THE TASK>
Your answer must match, word for word, the lines from the one holding "This screenshot has" through the final line below, with pictures excluded.

++++

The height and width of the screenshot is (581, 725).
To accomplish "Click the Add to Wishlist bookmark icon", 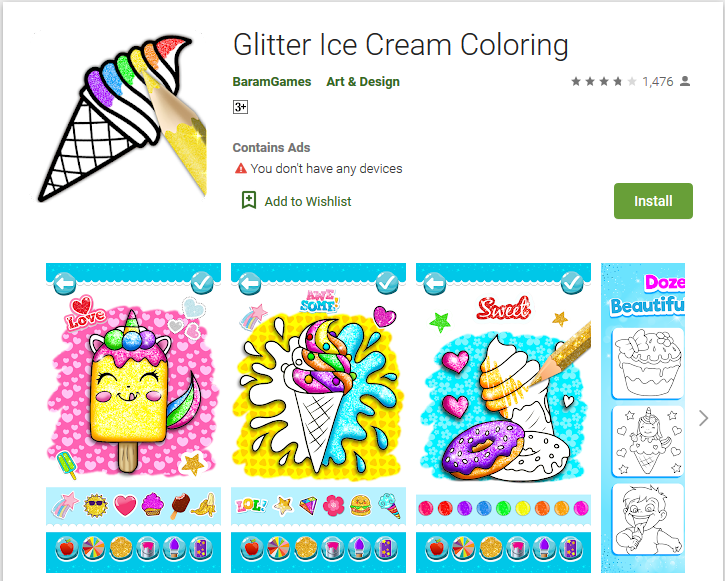I will click(x=249, y=201).
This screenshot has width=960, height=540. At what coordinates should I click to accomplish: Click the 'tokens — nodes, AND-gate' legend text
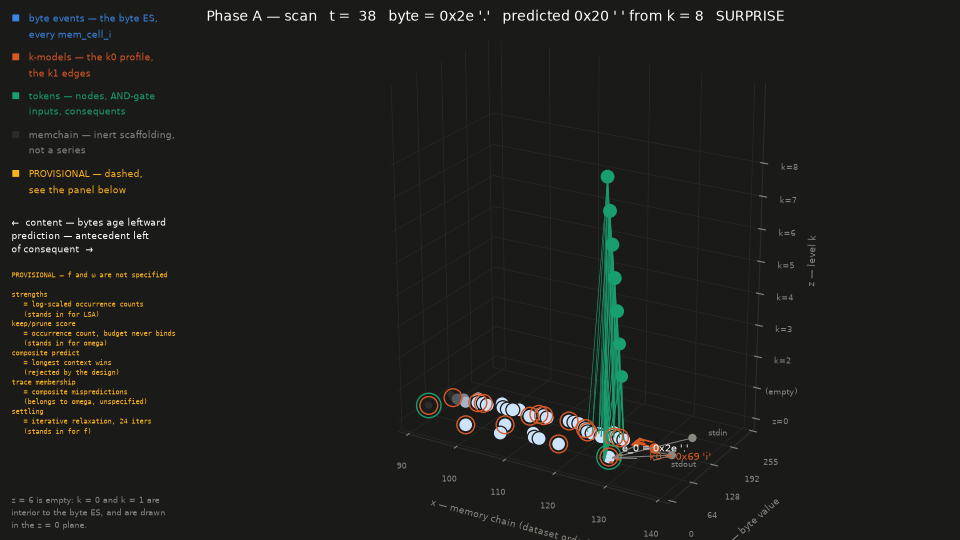(x=92, y=96)
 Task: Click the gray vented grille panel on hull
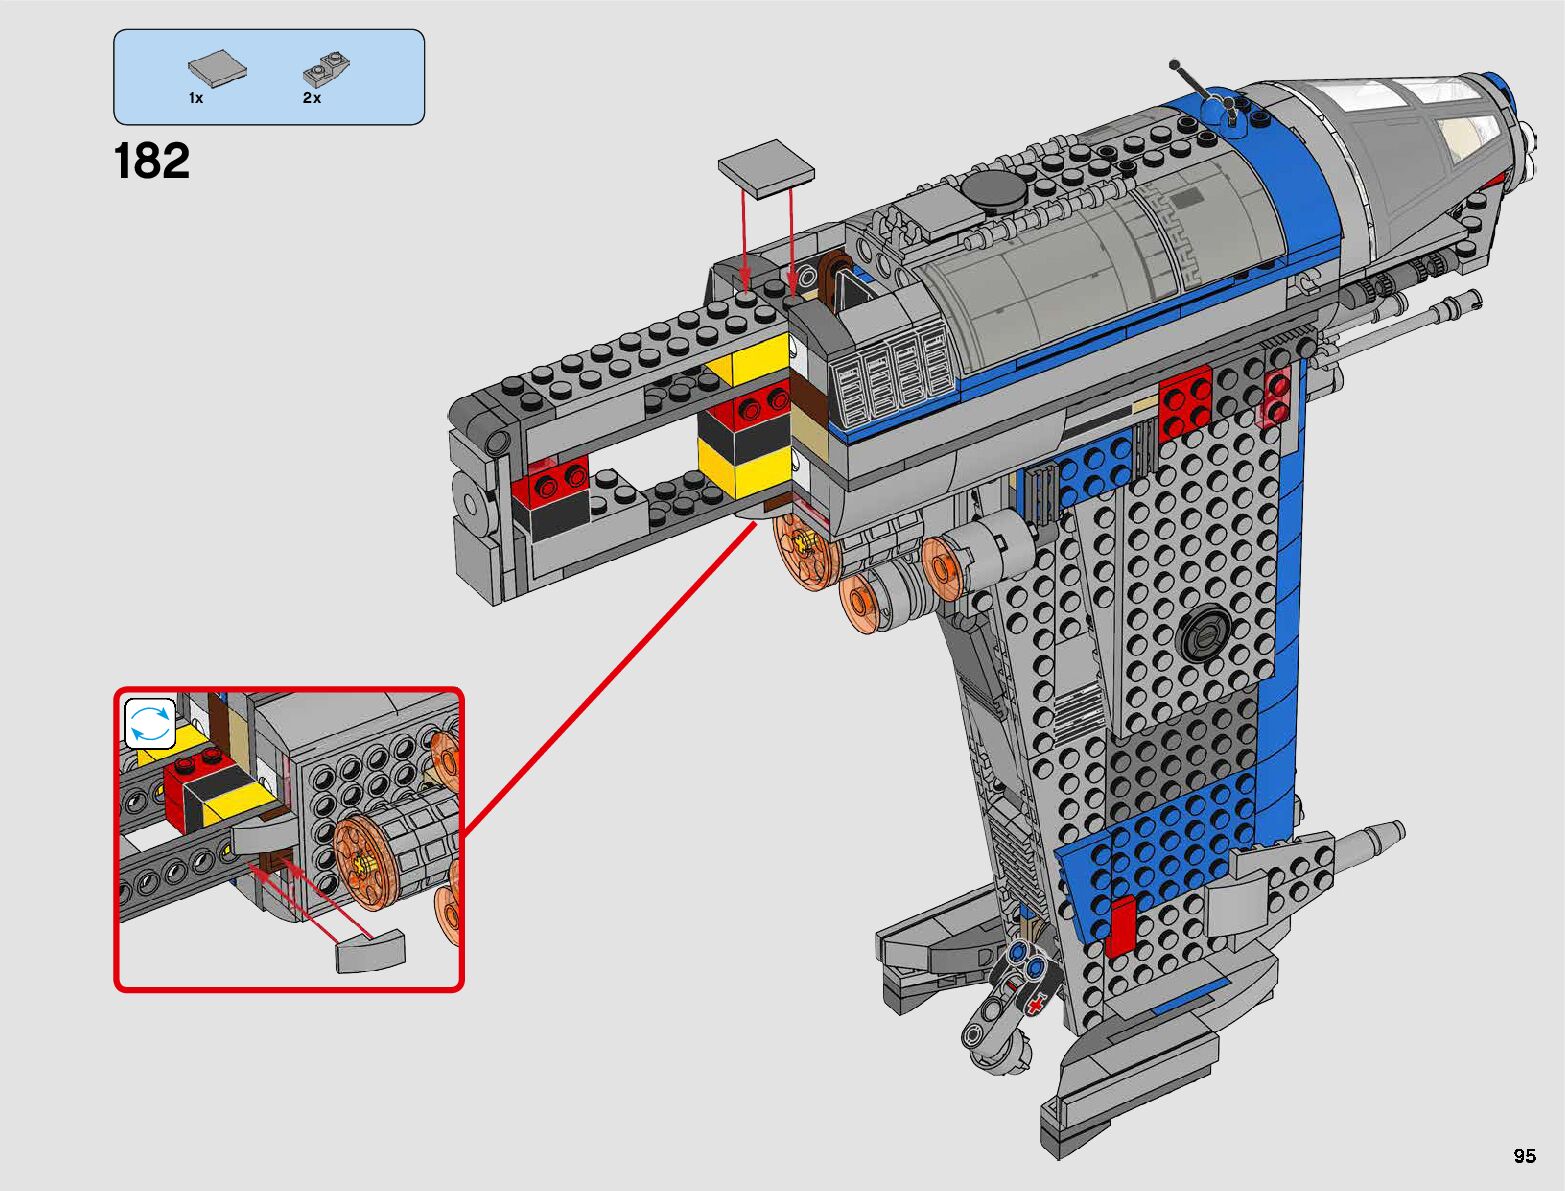point(895,375)
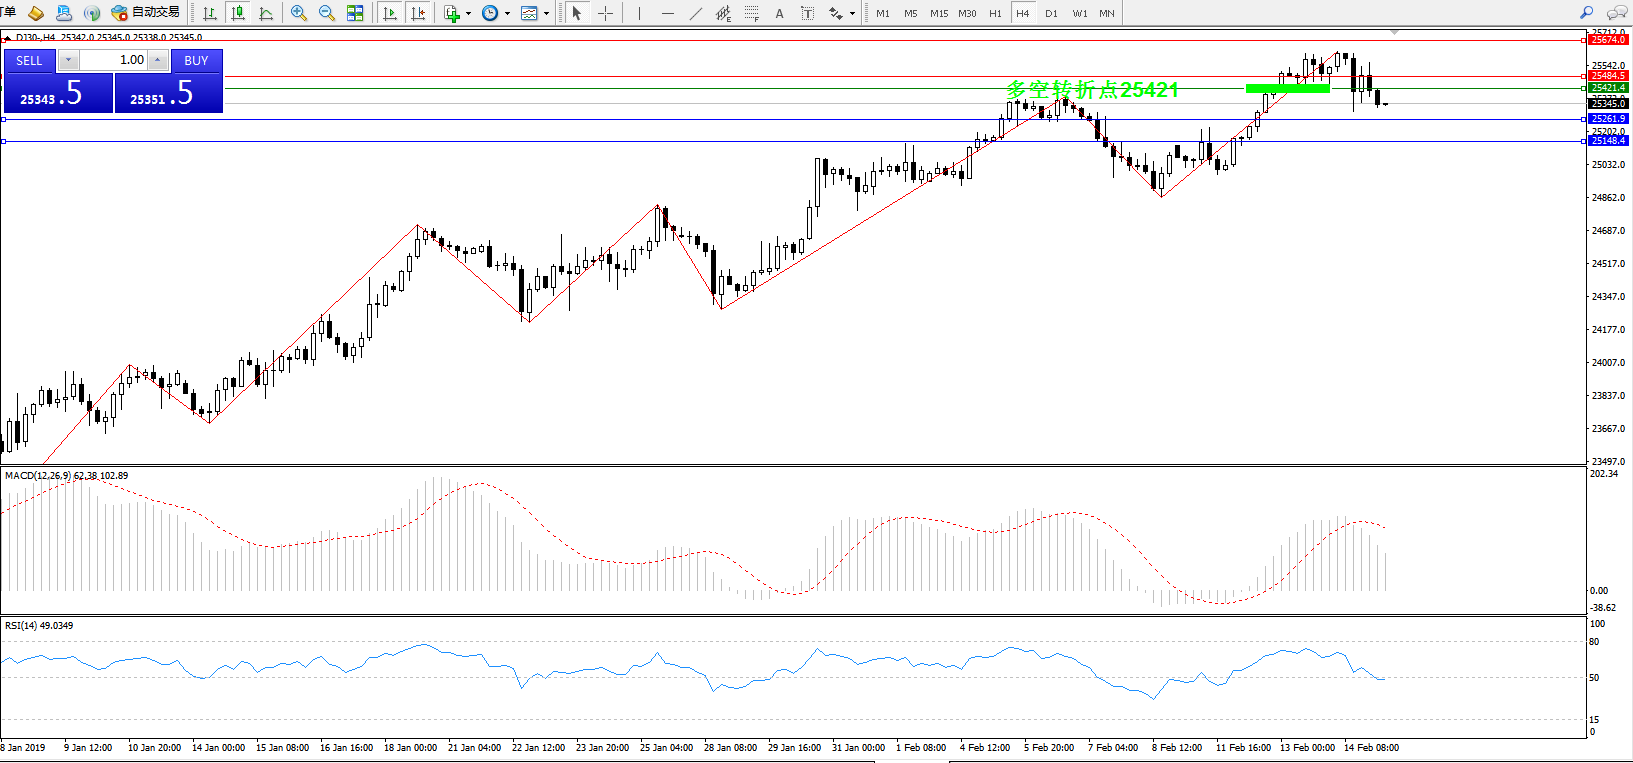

++++

WRITTEN RESPONSE>
This screenshot has width=960, height=540. At what coordinates should I click to accomplish: Click the 'tokens — nodes, AND-gate' legend text
(x=92, y=96)
 Task: Click the gray vented grille panel on hull
point(895,375)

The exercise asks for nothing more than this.